のすたる爺や

文明の果てなる地からのメッセージ

ミュシャ展に行ってきました

2017年05月25日 | 日記・エッセイ・コラム

 お江戸に見分を広めに行ってきました。

 チェコの画家のミュシャ展が開催されており、このチャンスを逃したら生涯こんな機会はなかろうと前々から上京するチャンスをうかがっていました。

 20世紀の終わりにプラハで一連の作品を見てきたのですが、天井画なども近くで見られるそうなので楽しみにしていました。

 早朝、蚕に桑を与えてから新幹線でお江戸に。この3月に行ったときは携帯電話で改札を通過するお江戸人に圧倒されたので新しいガラケーに替えました。通話も5分以内ならカケホーダイと言うプラン。

 地下鉄対策は携帯屋のおねえさんがスイカがどうのこうのチャージが云々と言ってたので、今年はスイカの苗を植えました。そろそろ花が咲くころです。最近珍しくなった黄色い小玉のスイカも作ってみました。問題は収穫の頃になるとサルがかっぱらって行くのでその対策を講じなければなりませんが、今のところスイカは元気に育っています。バッテリーもチャージしました。

 準備万端!クールでアーバンな都会人に変身して自動改札に挑みましたがピクリとも反応しません。メロンも作った方が良かったんだべか?

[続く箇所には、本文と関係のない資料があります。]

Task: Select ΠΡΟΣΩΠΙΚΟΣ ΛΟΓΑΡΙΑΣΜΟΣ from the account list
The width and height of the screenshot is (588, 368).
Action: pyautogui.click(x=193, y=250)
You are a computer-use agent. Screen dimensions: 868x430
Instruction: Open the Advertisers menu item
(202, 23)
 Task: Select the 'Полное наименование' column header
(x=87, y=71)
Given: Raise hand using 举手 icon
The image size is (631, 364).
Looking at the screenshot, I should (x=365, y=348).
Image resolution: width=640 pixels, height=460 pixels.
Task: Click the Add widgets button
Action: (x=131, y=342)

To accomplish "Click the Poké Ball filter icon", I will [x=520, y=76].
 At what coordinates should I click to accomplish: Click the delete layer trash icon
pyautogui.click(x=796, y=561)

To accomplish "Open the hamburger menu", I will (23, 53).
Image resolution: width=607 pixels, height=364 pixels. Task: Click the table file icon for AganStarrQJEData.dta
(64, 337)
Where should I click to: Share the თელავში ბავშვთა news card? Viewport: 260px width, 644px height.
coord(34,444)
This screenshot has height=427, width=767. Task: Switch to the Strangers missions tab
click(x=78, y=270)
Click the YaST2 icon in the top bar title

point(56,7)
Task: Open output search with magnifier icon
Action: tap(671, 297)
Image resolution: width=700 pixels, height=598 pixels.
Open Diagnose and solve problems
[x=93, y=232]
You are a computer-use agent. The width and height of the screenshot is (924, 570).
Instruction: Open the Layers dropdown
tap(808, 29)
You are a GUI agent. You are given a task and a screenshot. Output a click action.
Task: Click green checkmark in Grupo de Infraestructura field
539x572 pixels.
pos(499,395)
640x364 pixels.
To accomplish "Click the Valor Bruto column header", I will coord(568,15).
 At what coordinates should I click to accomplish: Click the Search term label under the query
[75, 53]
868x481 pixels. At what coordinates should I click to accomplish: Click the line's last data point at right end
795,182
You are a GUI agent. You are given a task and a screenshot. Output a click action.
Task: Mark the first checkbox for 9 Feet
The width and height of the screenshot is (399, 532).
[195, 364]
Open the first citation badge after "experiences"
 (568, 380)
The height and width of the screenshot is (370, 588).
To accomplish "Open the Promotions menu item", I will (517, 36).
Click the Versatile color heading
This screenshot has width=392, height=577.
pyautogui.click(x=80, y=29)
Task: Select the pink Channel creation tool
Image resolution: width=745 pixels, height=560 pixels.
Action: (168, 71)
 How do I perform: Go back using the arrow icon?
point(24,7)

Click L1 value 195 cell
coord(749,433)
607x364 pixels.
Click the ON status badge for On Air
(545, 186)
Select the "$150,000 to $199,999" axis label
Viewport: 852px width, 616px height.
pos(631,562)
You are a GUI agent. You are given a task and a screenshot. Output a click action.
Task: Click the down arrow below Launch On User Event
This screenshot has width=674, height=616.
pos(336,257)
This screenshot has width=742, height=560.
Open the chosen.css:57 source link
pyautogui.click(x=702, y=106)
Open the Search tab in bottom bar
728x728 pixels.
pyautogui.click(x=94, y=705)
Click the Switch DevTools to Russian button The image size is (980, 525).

 券売機には修学旅行の中学生がたむろしていました。関西方面の言葉だったので尋ねてみたら奈良県から来たのだそうです。修学旅行と言うと京都・奈良というイメージですが、向うじゃ日常か。

 田舎者でもできる携帯で自動改札を通過する方法を考え付きました。まず、左手に携帯電話を持ち、右手に切符。そして切符の投入口真正面におもむろに立ち、背後から見えないように切符を投入する。この時センサーに携帯電話をあてると誤作動するのでまだ左手に持ったままで、改札を歩きながらさりげなく右手に携帯を持ち替えて、先に飛び出している切符を携帯で覆うように引き抜く。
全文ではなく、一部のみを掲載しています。